I have an inexpensive motion sensing light on the outside of my house, which is on the same circuit as a 120V thermostatically controlled duct fan that pulls warm house air into the space (it's an arctic entryway / mudroom). Whenever the fan clicks off, the motion sensing light turns on as though it detected motion. I don't have any other circuits available in the space, so I'm wondering what my options are for cleaning up the power, or if a more expensive motion sensor is going to be more able to handle the electrical conditions.
The motion sensor's circuits are probably being confused by a voltage spike caused by an inductive kick from the fan. The voltage levels in the device are disturbed, reversing some voltage comparison so that the light is activated. The problem can be attacked at either end. Containing the surge at or near the fan, or preventing its entry into the motion detector.

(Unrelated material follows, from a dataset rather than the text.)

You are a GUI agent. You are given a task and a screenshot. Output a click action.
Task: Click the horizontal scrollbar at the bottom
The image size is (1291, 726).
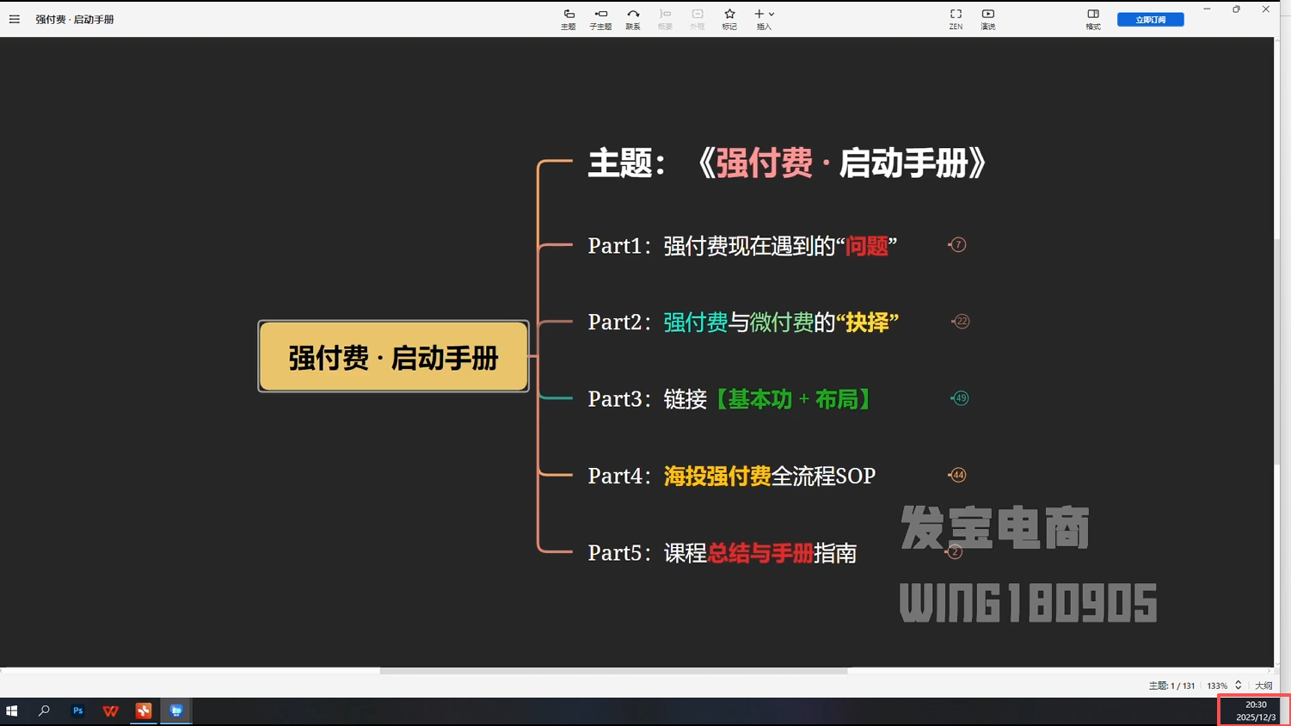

Perhaps the fan has no snubber mechanism in place to mitigate inductive kicks when the motor is switched off. Without schematics for the fan and its control circuitry, it's impossible to give a specific recommendation such as "get such and such type of diode and solder it across such and such points".
A suitable film capacitor connected across the power terminals of the fan maybe able to contain the spike, and would make for a very cheap fix. The capacitance doesn't have to be very large (I'm guessing, on the order of .0nnn microfarads), but the capacitor should have a decent voltage rating, of at least a few hundred volts (i.e. beyond the line voltage) so it can take the spike.
The small capacitance of the surge cap appears to be nearly an open circuit to 60 Hz power line AC (a very high impedance). But a voltage spike looks like high frequency content which passes through the cap. The cap will "take the edge off" the spike, so to speak. It just has to do that well enough so that the motion sensor isn't falsely triggered.
Here is some guidance to help you isolate whether the problem is electrical in nature.
You could run an experiment by opening the electrical box for the motion sensor. Then temporarily disconnect the sensor from the supply wires in the box and cap off those wires. Then wire the sensor to a short pig tail piece of cord that is one to two feet in length (0.5 meter). This pig tail would be a part of cheap extension cord that had been cut in half and use the end that has the male plug remaining.
Use care to make sure that the pigtail cord and the sensor power are NOT connected to any part of the existing in wall wiring. Not replace the sensor back on its normal mounting but let the pigtail cord hang out of the electrical box and down the wall. (Note it may require some finesse to route the core correctly so the sensor can be re-mounted without pinching the cord. Possibly a slightly longer screw will be required).
The next step is to utilize a long extension cord. If you do not have a long one with a length of 50 to 100 feet (up to 30 meters) you may have to borrow one or purchase one.
Connect the extension cord to the pigtail and route the extension cord off into the house and plug into another power outlet that is known to be on a separate circuit. Proceed to test the fan and sensor for normal operation and see of the interfering symptom still exists. This should determine if the sensor is responding to noise generated by the fan assembly.